Hello fellow Rakamin students.

Stakeholder: **Trav#loka, Tik#t.com**

Anyway, the problem can be as straightforward as predicting if a consumer will take the product or not, or we can make it a little bit more complex, as "will the consumer take the product, **after** a marketing pitch?". So it's basically a bayesian probability. Not only P(take product) but P(take product | marketing pitch).

In [1]:
import pandas as pd
import numpy as np
import seaborn as sns
import matplotlib.pyplot as plt
import matplotlib.style as style
import matplotlib.ticker as mtick
from sklearn.model_selection import train_test_split, RepeatedStratifiedKFold, cross_val_score
from sklearn.linear_model import LogisticRegression
from sklearn.ensemble import RandomForestClassifier
from sklearn.metrics import roc_curve, roc_auc_score, confusion_matrix, precision_recall_curve, auc, classification_report
from sklearn.pipeline import Pipeline
from scipy.stats import chi2_contingency
from sklearn.feature_selection import f_classif
from sklearn.metrics import ConfusionMatrixDisplay

style.use('fivethirtyeight')

In [2]:
df = pd.read_csv('../input/holiday-package-purchase-prediction/Travel.csv')
df.head()

In [3]:
# To check the independence of rows
df.duplicated(subset='CustomerID').any()

In [4]:
# We don't want to predict P(take prod), but P(take prod | company invited), because this is where the ineffective marketing cost come from
df_mkt = df[df['TypeofContact'] == 'Company Invited']

# Drop some looking-forward leakage
X = df_mkt.drop(['CustomerID','ProdTaken', 'TypeofContact', 'PitchSatisfactionScore', 'ProductPitched', 'DurationOfPitch'], axis = 1)
y = df_mkt['ProdTaken']

In [5]:
df_mkt.isna().sum().to_frame().T

In [6]:
df_mkt.shape

My plan is to predict whether a consumer will take the product or no if we gave them a marketing pitch, and then try to decrease ineffective marketing pitch & cost.
* Effective marketing pitch -> TypeofContact = "Company Invited",  and consumer take the product
* Ineffective marketing pitch -> TypeofContact = "Company Invited", and have a long "DurationofPitch" but the consumer don't take the product nonetheless.

For simplicity, I will only use Logistic Regression and Tree Based Algorithm.

# Some general exploration

Because some of the variables are interesting to explore.

In [7]:
# Create categorical df ProdTaken for easier interpretation
df['ProdTaken_YN'] = df['ProdTaken'].apply(lambda x: 'Yes' if x == 1 else 'No')

**Type of contact**

In [8]:
g = df['TypeofContact'].value_counts().plot(kind='barh')

for p in g.patches:
    g.annotate(format(p.get_width(), '0'),
               xy = (p.get_x() + p.get_width() / 2,
                     p.get_y() + p.get_height() / 2,),
               ha = 'center',
               va = 'center',
               color = 'white'
              )

In [9]:
g = df.groupby('TypeofContact')['ProdTaken_YN'].value_counts(normalize=True).unstack('ProdTaken_YN').plot(kind='barh', stacked=True)
g.xaxis.set_major_formatter(mtick.PercentFormatter(1.0))
g.set_ylabel('TypeofContact')
g.legend(loc='center', title = "ProdTaken?")

for p in g.patches:
    g.annotate(format(p.get_width(), '.2%'),
               xy = (p.get_x() + p.get_width() / 2,
                     p.get_y() + p.get_height() / 2,),
               ha = 'center',
               va = 'center',
               color = 'white'
              )

Okay.
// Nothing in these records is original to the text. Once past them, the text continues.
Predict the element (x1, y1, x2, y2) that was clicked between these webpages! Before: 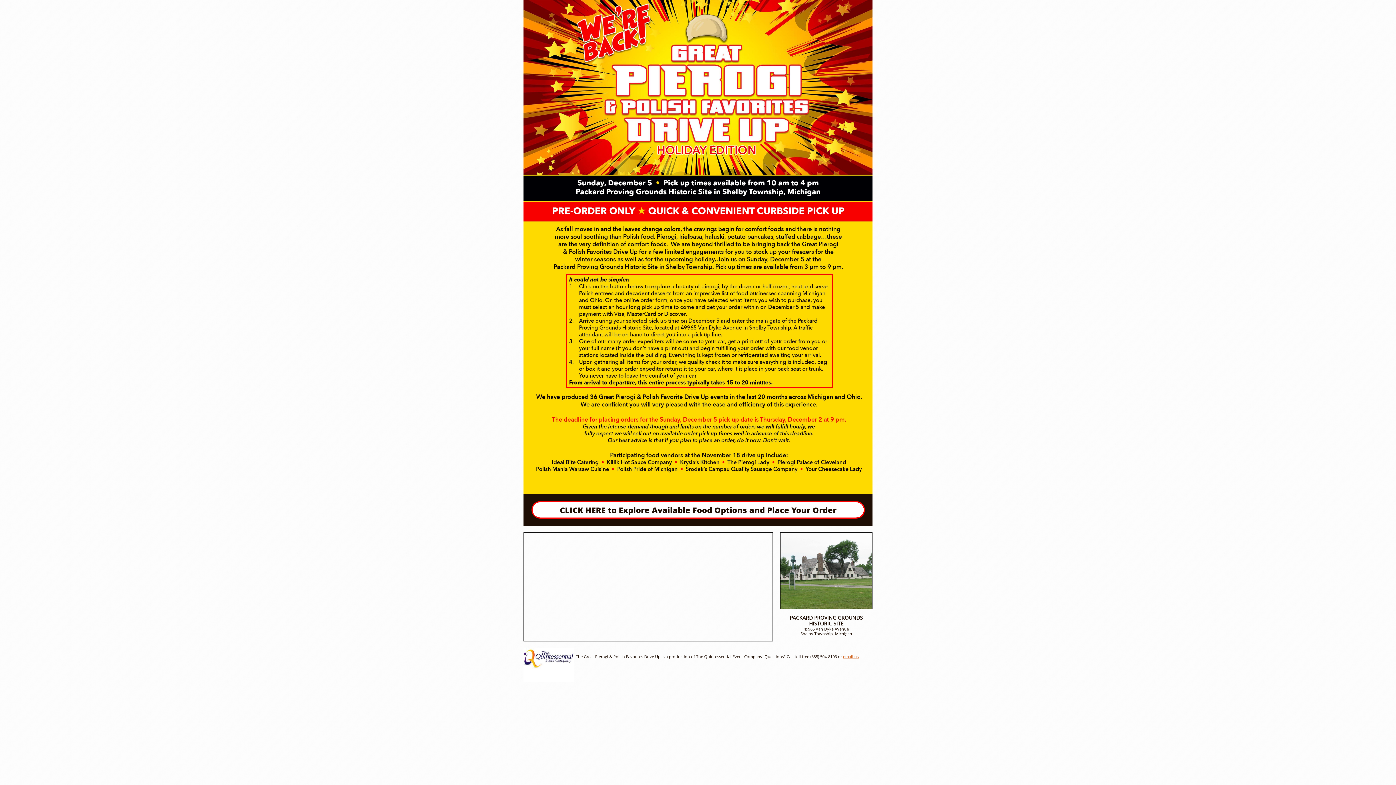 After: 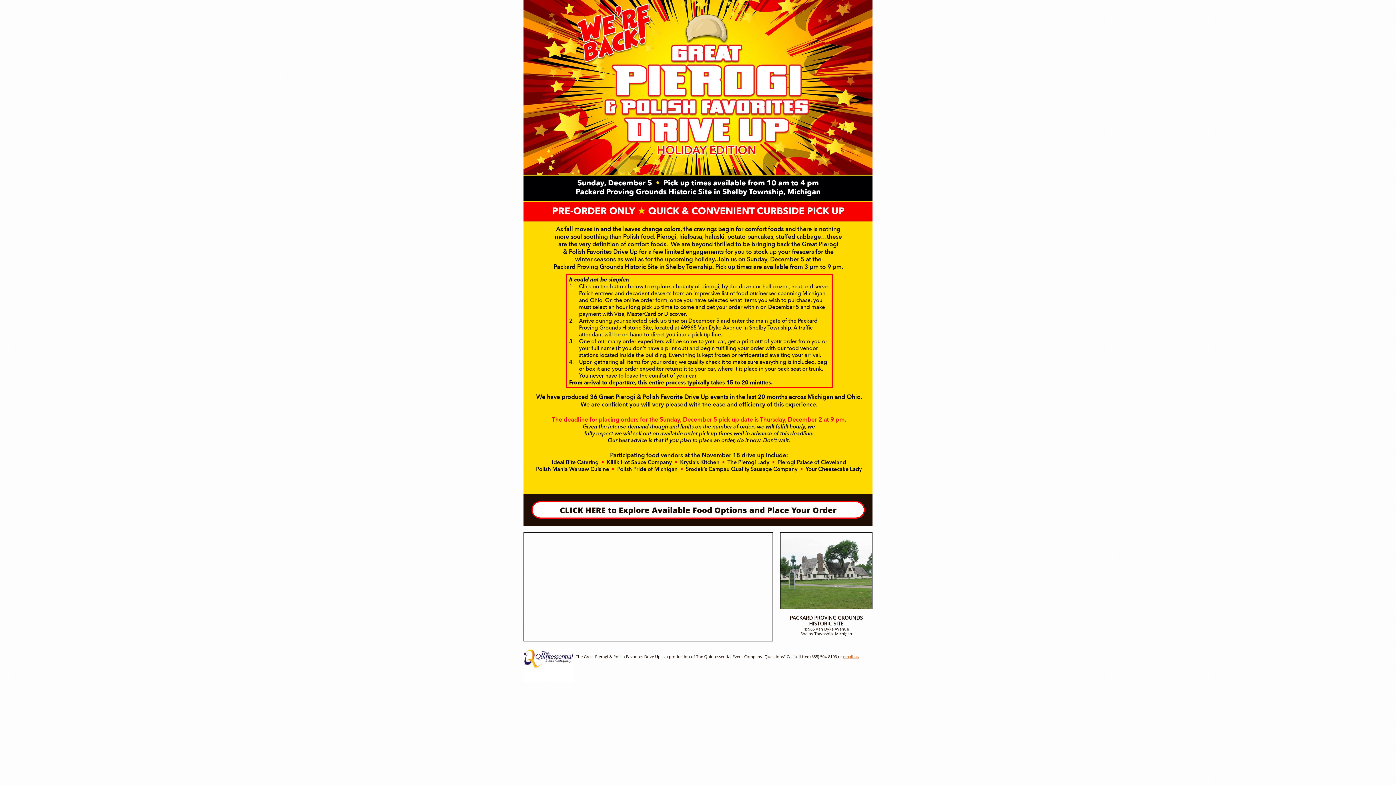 Action: bbox: (843, 654, 858, 659) label: email us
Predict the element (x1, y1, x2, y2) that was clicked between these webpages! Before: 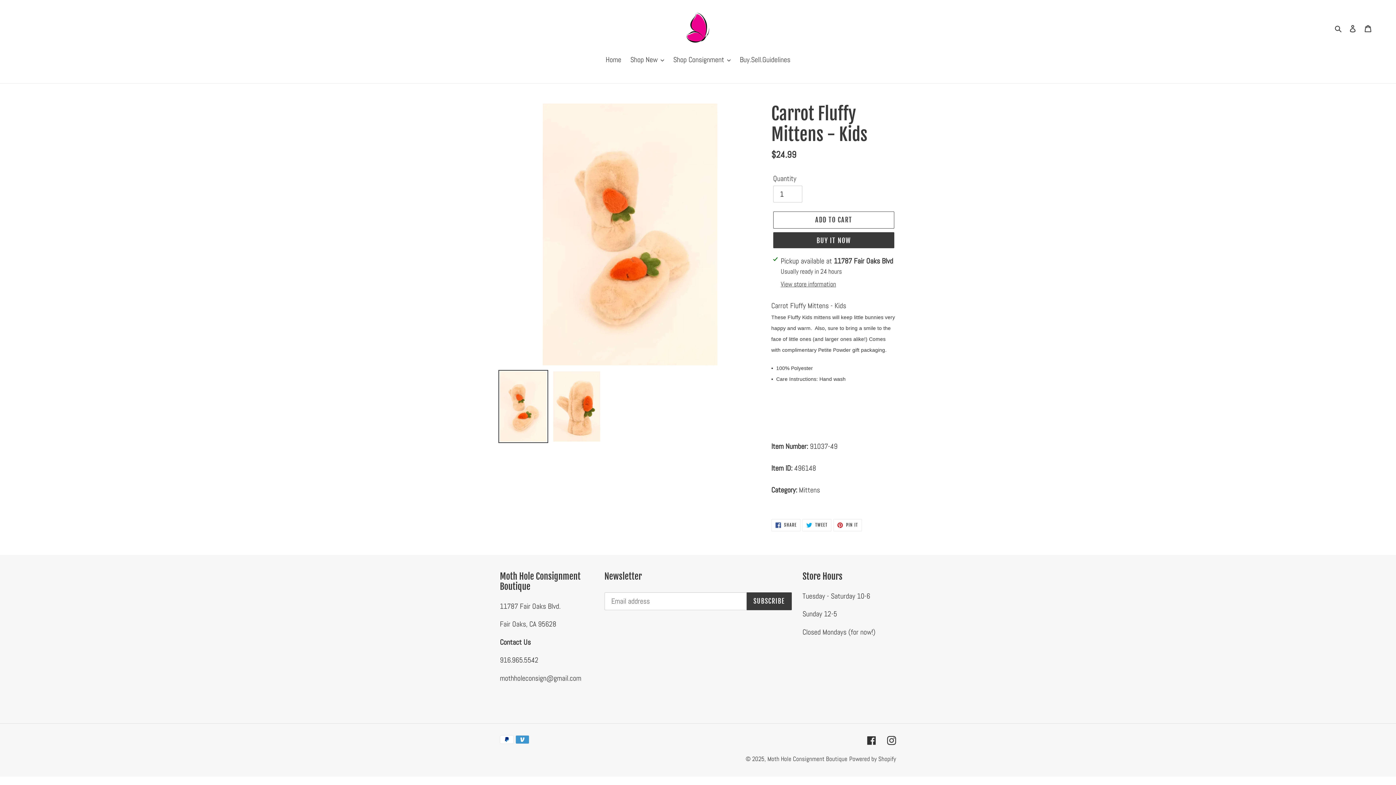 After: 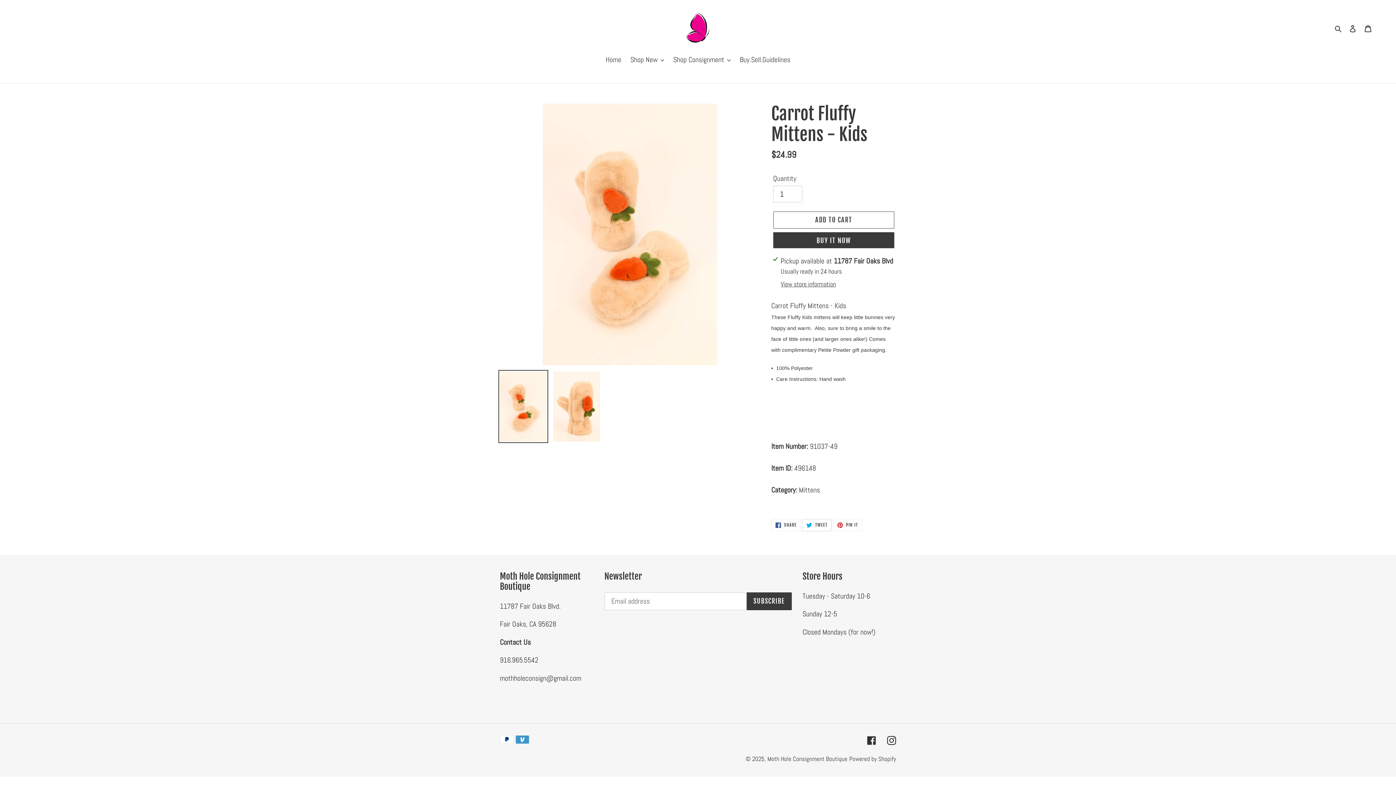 Action: bbox: (802, 519, 831, 531) label:  TWEET
TWEET ON TWITTER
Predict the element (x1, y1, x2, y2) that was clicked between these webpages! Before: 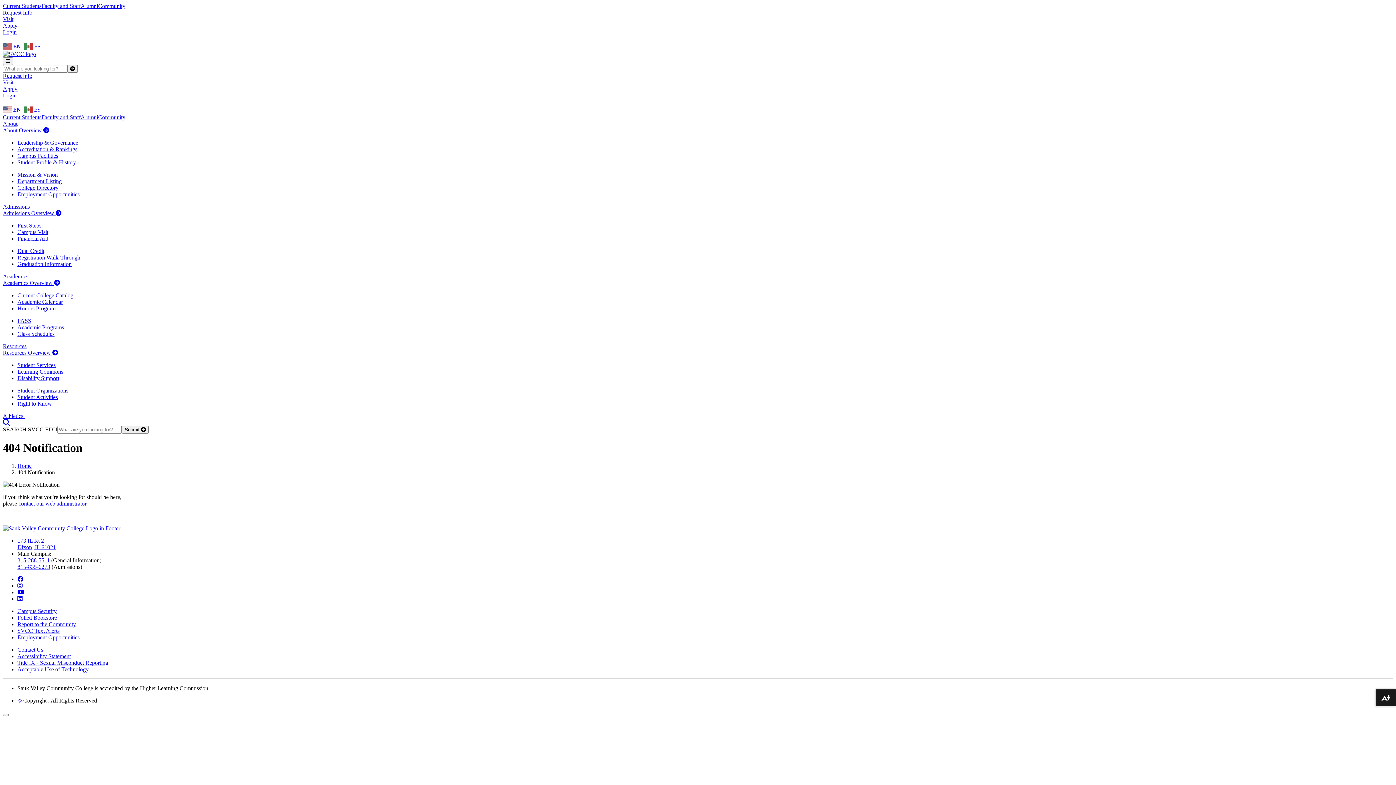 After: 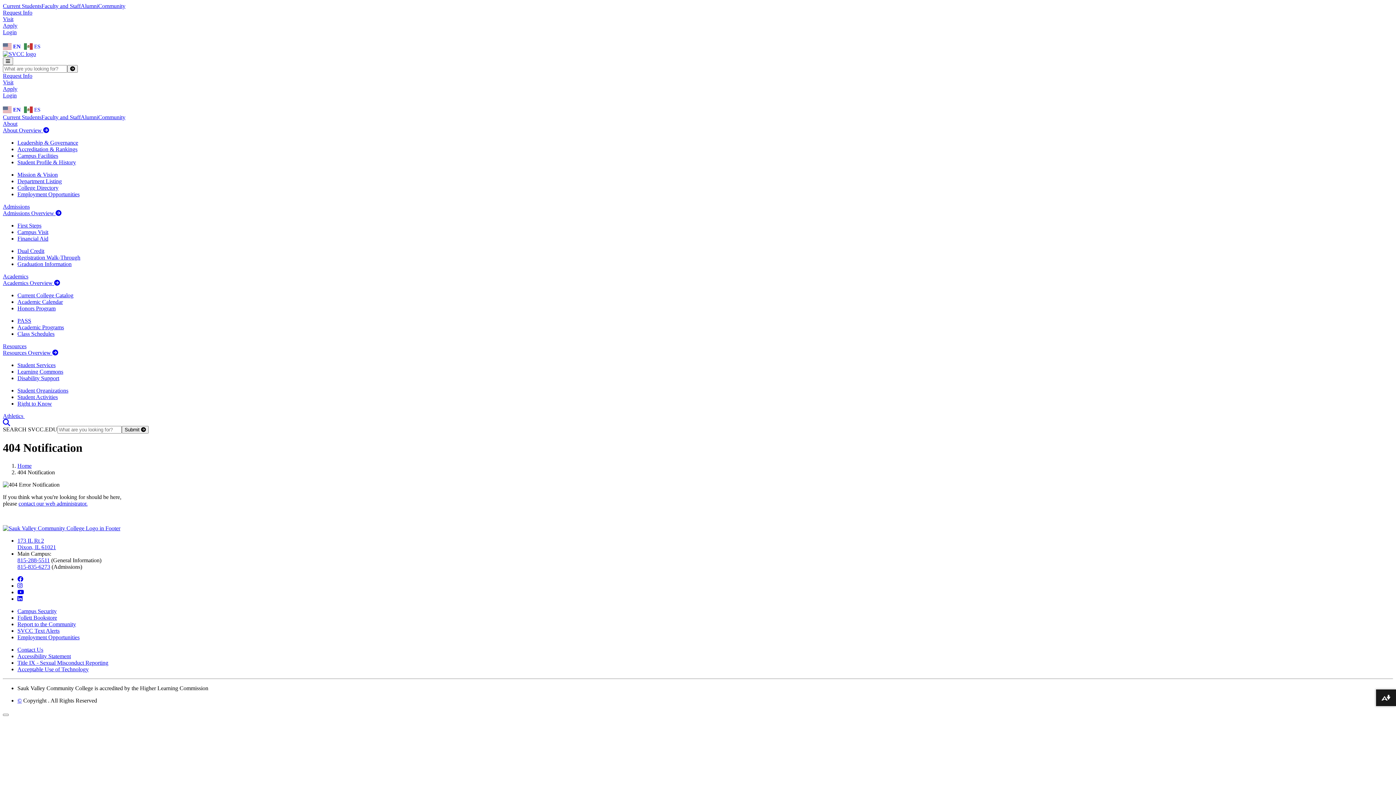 Action: bbox: (41, 2, 80, 9) label: Faculty and Staff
So, only 21.85% individual that's invited by the company actually taken the offer.

**Duration of Pitch**

In [10]:
df['DurationOfPitch'].describe().to_frame().T

In [11]:
sns.boxplot(data = df[df['DurationOfPitch'] < 60], x = 'DurationOfPitch', y = 'ProdTaken_YN')

In [12]:
sns.boxplot(data = df[df['DurationOfPitch'] < 60], x = 'DurationOfPitch', y = 'ProdTaken_YN', hue = 'TypeofContact')

Maybe short duration of pitch means that the consumer isn't really interested with the product offered. But it's a weak assumption because 75% of people, either they take or not the product, have duration of pitch < 20 minutes. But, the longer the duration of pitch, the higher the marketing cost, right?

**Number Of Followup**

In [13]:
g = df.groupby('NumberOfFollowups')['ProdTaken_YN'].value_counts(normalize=True).unstack('ProdTaken_YN').plot(kind='barh', stacked=True)
g.xaxis.set_major_formatter(mtick.PercentFormatter(1.0))
g.set_ylabel('Pitch Followup')
g.legend(loc='center', title = "ProdTaken?")

for p in g.patches:
    g.annotate(format(p.get_width(), '.2%'),
               xy = (p.get_x() + p.get_width() / 2,
                     p.get_y() + p.get_height() / 2,),
               ha = 'center',
               va = 'center',
               color = 'white'
              )

Higher followups -> Higher chance the customer will take the product!

**Pitch Satisfaction Score**

In [14]:
g = df.groupby('PitchSatisfactionScore')['ProdTaken_YN'].value_counts(normalize=True).unstack('ProdTaken_YN').plot(kind='barh', stacked=True)
g.xaxis.set_major_formatter(mtick.PercentFormatter(1.0))
g.set_ylabel('Pitch Rating')
g.legend(loc='center', title = "ProdTaken?")

for p in g.patches:
    g.annotate(format(p.get_width(), '.2%'),
               xy = (p.get_x() + p.get_width() / 2,
                     p.get_y() + p.get_height() / 2,),
               ha = 'center',
               va = 'center',
               color = 'white'
              )

In [15]:
g = sns.boxplot(data = df, y = 'PitchSatisfactionScore', x = 'NumberOfFollowups')
g.set_ylabel('Pitch Rating')

Not much things we can do. We'll start to model.

# Feature Selection

In [16]:
X_train, X_test, y_train, y_test = train_test_split(X, y, test_size = 0.2, random_state = 42, stratify = y)

cat_cols = X_train.select_dtypes(include = 'object').copy().columns
num_cols = X_train.select_dtypes(include = 'number').copy().columns

X_train.shape

Okay, we have a really small dataset, so, it's better for our features also be minimal. It's important especially when we're selecting our categorical features, because maybe we wanted to one hot encode it later. 1135 independent rows, I think 10 features is already high.

In [17]:
cat_cols

In [18]:
num_cols

In [19]:
X_train[cat_cols].nunique().sort_values().to_frame().T

In [20]:
# define an empty dictionary to store chi-squared test results
chi2_check = {}

# loop over each column in the training set to calculate chi-statistic with the target variable
for column in cat_cols:
    chi, p, dof, ex = chi2_contingency(pd.crosstab(y_train, X_train[column]))
    chi2_check.setdefault('Feature',[]).append(column)
    chi2_check.setdefault('p-value',[]).append(round(p, 10))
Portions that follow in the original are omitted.